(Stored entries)
※

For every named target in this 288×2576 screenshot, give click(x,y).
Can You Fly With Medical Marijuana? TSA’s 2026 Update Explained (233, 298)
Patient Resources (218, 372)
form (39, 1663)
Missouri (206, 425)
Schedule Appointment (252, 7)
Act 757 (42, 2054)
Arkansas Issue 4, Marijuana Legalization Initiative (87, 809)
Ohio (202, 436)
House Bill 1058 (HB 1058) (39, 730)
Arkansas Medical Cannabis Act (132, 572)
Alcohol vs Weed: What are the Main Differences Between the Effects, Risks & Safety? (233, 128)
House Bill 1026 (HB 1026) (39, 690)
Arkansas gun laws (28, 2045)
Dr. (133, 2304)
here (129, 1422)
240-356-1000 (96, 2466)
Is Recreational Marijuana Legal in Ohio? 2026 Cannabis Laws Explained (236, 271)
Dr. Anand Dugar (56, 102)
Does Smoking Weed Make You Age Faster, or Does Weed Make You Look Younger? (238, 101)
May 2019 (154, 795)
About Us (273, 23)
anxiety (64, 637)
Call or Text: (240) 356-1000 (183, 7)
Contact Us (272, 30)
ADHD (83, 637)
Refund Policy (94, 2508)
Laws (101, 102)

※

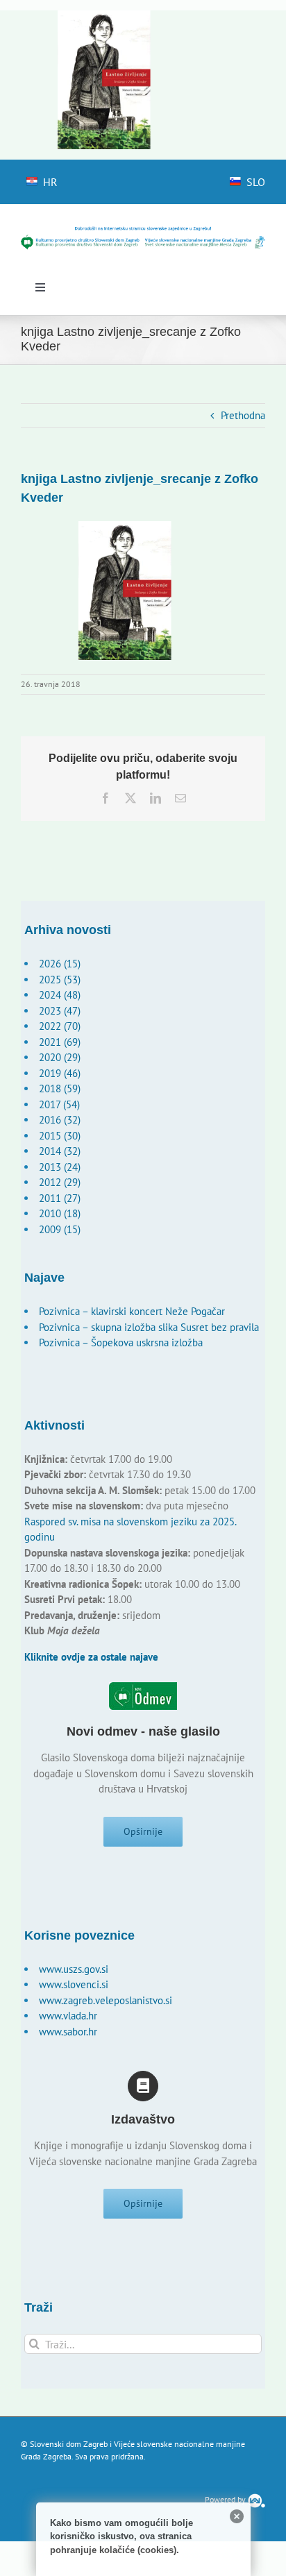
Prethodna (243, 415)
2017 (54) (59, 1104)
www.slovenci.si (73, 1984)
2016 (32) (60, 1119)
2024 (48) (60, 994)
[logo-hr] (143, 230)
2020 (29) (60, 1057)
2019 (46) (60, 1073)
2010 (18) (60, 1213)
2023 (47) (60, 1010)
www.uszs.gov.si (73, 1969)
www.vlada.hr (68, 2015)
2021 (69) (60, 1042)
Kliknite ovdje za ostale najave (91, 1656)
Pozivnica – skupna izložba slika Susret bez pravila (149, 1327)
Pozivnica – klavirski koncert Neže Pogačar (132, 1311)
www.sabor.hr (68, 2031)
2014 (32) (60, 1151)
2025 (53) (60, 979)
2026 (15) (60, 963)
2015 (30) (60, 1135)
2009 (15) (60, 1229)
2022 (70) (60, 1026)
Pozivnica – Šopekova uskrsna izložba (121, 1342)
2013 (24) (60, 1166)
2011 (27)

※

What this task involves: In the records above, find the lines containing "Explained" and copy them.

Response:
Can You Fly With Medical Marijuana? TSA’s 2026 Update Explained (233, 298)
Is Recreational Marijuana Legal in Ohio? 2026 Cannabis Laws Explained (236, 271)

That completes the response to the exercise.